[738] Laus Asini, Ludg. Batavorum, ex officina Elzeviriana.

[739] "Conferre aliquid et candori in mulierum cute existimatur. Poppaea certe Domitii Neronis conjux quingentas secum per omnia trahens fætas balnearum etiam solio totum corpus illo lacte macerabat, extendi quoque cutem credens;" Aldrov. To which custom Juvenal alludes in his 6th satire:

"Atque illo lacte fovetur
Propter quod secum comites educit asellas
Exul hyperboreum si dimittetur ad axim."

[740] "Finitis laudibus, surgit quidam archipresbyter, retro se ascendit asinum preparatum a curia; quidam cubicularius tenet in capite asini bacilem cum xx. solidis denariorum," &c.; in Du Cange, the work quoted before, s. v. cornomannia.—We also find in Du Cange that a soldier was called in the middle ages "caput asini, pro magnitudine capitis et congerie capillorum."

[741] In the Pentamerone, iii. 8, the night is called "l'aseno de l'ombre."

[742] In the Pentamerone, ii. I, we have a variation of the other Æsopian fable of the lion who is afraid of the ass. The old witch, in order to deliver herself from the lion which Petrosinella has caused to rise, flays an ass and dresses herself in its skin; the lion, believing it to be really an ass, runs off.—In the thirteenth of the Sicilian stories collected by Signora Laura Gonzenbach, and published at Leipzig by Brockhaus, the ass and the lion dispute the spoil; the young hero divides it, giving to the ass the hay that the lion has in its mouth, and to the lion the bones in the ass's mouth.
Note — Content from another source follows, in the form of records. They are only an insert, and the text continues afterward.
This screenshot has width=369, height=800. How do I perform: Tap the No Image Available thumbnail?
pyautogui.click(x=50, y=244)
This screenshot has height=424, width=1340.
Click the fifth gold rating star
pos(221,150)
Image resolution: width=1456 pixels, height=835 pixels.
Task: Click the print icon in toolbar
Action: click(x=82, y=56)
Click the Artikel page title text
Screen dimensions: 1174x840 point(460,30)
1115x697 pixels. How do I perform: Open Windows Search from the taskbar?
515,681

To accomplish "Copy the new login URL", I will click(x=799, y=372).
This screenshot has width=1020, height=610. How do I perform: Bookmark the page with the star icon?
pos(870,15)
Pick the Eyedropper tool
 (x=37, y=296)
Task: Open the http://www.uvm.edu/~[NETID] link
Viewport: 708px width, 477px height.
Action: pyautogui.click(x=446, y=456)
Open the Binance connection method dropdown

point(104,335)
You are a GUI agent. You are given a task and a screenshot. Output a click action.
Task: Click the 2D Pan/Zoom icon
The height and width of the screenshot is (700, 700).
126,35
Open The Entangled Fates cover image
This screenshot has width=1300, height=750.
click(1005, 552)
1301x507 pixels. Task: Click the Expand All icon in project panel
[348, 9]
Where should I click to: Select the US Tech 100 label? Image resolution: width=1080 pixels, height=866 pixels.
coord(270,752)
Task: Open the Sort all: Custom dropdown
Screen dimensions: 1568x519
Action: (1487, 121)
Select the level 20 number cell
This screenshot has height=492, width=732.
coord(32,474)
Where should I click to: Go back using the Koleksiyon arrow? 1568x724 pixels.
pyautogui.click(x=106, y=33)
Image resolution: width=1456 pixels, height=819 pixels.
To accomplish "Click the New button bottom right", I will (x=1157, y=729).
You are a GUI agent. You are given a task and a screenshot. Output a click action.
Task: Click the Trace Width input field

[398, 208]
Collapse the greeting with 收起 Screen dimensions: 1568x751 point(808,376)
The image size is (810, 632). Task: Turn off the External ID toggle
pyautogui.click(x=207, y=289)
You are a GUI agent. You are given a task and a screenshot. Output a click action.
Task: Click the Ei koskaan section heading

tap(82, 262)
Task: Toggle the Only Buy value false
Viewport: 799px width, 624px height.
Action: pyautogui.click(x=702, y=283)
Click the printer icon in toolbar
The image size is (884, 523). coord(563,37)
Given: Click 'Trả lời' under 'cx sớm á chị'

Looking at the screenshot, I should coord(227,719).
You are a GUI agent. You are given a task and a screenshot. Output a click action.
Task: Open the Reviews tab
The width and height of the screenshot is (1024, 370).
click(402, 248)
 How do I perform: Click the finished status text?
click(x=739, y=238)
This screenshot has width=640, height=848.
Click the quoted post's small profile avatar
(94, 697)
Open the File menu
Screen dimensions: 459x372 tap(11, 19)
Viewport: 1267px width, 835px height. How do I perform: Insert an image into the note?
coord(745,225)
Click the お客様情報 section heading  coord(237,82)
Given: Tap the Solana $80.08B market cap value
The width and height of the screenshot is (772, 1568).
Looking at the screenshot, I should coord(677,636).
But probably the lion here represents the dog, according to the Greek proverb, "Küni didôs achüra, onôi ta ostea," to express a thing done the wrong way.

[743] In the Pentamerone again, in the island of the ogres, an old ogress feeds a number of asses, who afterwards jump on to the bank of a river and kick the swans; here the ass is demoniacal, as it is in the Râmâyaṇam; the swans, as we shall see, are a form of the luminous Açvinâu.—In obscene literature, the mentula as a gardener, and the vulva as a garden, are two frequent images; cfr., among others, the Italian poem, La Menta.

[744] Cfr. the first of the Novelline di Santo Stefano di Calcinaia, in which we also find the third brother, believed to be stupid, who makes his ass throw gold from its tail; the foolish Pimpi, who kills his ass whilst cutting wood; the son of the poor man, who amuses himself by sending the ass before him tied to a string, and then making it return; the peasant who drags up the ass which had fallen into the marsh, and who then marries the daughter of the king of Russia (the wintry, the gloomy, the nocturnal one), who never laughed and whom he causes to laugh; and the ass who dies after eating a poisoned loaf.

[745] Contes et Proverbes Populaires recueillis en Armagnac, par J. F. Bladé, Paris, Franck.

[746] Cuentos y Poesias Populares Andaluces, collecionados por Fernan Caballero, Leipzig, Brockhaus, 1866.